◆ EXTRACTED TEXT
Encoder is an interface implemented by column encoders.

type Header struct {
	Version Version
	// Columns holds the number of columns encoded within the block.
	Columns uint16
	// Rows holds the number of rows encoded within the block.
	Rows uint32
}

Header holds the metadata extracted from a columnar block's header.

func DecodeHeader

func DecodeHeader(data []byte) Header

DecodeHeader reads the block header from the provided serialized columnar block.

func (Header) Encode

func (h Header) Encode(buf []byte)

Encode encodes the header to the provided buf. The length of buf must be at least 7 bytes.

func (Header) String

func (h Header) String() string

String implements the fmt.Stringer interface, returning a human-readable representation of the block header.

type IndexBlockDecoder

type IndexBlockDecoder struct {
	// contains filtered or unexported fields
}

An IndexBlockDecoder reads columnar index blocks.

func (*IndexBlockDecoder) DebugString

func (r *IndexBlockDecoder) DebugString() string

DebugString prints a human-readable explanation of the keyspan block's binary representation.

func (*IndexBlockDecoder) Describe

func (r *IndexBlockDecoder) Describe(f *binfmt.Formatter, tp treeprinter.Node)

Describe describes the binary format of the index block, assuming f.Offset() is positioned at the beginning of the same index block described by r.

func (*IndexBlockDecoder) Init

func (r *IndexBlockDecoder) Init(data []byte)

Init initializes the index block decoder with the given serialized index block.

type IndexBlockWriter

type IndexBlockWriter struct {
	// contains filtered or unexported fields
}

IndexBlockWriter writes columnar index blocks. The writer is used for both first-level and second-level index blocks. The index block schema consists of three primary columns:

  • Separators: a user key that is ≥ the largest user key in the corresponding entry, and ≤ the smallest user key in the next entry. Note that this allows consecutive separators to be equal. This is possible when snapshots required we preserve duplicate user keys at different sequence numbers.

(Records from a dataset)
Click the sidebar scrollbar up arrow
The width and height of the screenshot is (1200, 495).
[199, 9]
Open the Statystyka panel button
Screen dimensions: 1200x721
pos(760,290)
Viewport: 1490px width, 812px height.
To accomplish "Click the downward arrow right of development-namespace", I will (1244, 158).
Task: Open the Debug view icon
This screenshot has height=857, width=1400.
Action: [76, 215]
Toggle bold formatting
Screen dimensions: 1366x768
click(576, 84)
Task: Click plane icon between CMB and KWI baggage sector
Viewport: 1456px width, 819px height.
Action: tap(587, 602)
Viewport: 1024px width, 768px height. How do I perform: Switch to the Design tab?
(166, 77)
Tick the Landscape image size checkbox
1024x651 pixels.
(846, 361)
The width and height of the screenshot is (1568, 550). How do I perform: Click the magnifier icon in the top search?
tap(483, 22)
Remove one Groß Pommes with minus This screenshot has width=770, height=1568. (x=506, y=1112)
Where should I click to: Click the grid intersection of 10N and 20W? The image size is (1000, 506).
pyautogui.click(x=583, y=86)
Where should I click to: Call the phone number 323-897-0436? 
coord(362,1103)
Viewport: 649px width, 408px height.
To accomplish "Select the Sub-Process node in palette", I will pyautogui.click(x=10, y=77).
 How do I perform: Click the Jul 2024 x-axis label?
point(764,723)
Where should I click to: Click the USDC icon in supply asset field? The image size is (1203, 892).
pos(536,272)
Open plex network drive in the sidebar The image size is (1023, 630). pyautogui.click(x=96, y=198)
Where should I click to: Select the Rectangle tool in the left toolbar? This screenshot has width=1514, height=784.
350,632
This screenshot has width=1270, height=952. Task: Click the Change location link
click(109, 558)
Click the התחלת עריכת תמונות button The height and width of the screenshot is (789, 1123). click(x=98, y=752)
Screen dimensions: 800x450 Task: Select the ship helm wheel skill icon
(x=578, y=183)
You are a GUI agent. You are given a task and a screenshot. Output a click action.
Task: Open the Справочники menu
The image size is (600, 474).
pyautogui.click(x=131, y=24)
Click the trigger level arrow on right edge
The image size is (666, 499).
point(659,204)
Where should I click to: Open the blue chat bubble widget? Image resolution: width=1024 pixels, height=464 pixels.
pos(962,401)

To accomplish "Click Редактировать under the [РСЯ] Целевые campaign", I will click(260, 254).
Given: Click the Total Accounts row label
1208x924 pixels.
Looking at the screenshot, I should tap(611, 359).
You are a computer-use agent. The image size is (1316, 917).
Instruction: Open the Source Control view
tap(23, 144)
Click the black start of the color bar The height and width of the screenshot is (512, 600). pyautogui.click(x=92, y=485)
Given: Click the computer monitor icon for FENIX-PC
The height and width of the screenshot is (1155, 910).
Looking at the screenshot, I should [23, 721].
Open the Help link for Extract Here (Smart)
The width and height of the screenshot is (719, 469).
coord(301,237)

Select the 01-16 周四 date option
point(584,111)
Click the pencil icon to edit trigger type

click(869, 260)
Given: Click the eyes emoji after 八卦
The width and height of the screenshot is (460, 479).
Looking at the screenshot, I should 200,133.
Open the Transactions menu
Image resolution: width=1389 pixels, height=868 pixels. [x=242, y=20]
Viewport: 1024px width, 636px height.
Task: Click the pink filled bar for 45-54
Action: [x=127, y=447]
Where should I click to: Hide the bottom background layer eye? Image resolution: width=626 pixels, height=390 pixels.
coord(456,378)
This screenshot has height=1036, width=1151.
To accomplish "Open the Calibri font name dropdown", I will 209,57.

◆ TASKS FOR THIS EXERCISE
a. List every method the columnar block documentation defines on IndexBlockDecoder.
b. Continue the columnar block documentation from the end of the Separators bullet.

◆ WRITTEN ANSWERS
a. DebugString, Describe, Init

b.
  • Offsets: the offset of the end of the corresponding block.
  • Lengths: the length in bytes of the corresponding block.
  • Block properties: a slice encoding arbitrary user-defined block properties.

TODO(jackson): Consider splitting separators into prefixes and suffixes (even without user-defined columns). This would allow us to use prefix compression for the prefix. Separators should typically be suffixless unless two KVs with the same prefix straddle a block boundary. We would need to use a buffer to materialize the separator key when we need to use it outside the context of seeking within the block.

func (*IndexBlockWriter) AddBlockHandle

func (w *IndexBlockWriter) AddBlockHandle(
	separator []byte, handle block.Handle, blockProperties []byte,
) int

AddBlockHandle adds a new separator and end offset of a data block to the index block. Add returns the index of the row.

AddBlockHandle should only be used for first-level index blocks.

func (*IndexBlockWriter) Finish

func (w *IndexBlockWriter) Finish(rows int) []byte

Finish serializes the pending index block, including the first [rows] rows. The value of [rows] must be Rows() or Rows()-1.

func (*IndexBlockWriter) Init

func (w *IndexBlockWriter) Init()

Init initializes the index block writer.

func (*IndexBlockWriter) Reset

func (w *IndexBlockWriter) Reset()

Reset resets the index block writer to its initial state, retaining buffers.

func (*IndexBlockWriter) Rows

func (w *IndexBlockWriter) Rows() int

Rows returns the number of entries in the index block so far.

func (*IndexBlockWriter) Size

func (w *IndexBlockWriter) Size() int

Size returns the size of the pending index block.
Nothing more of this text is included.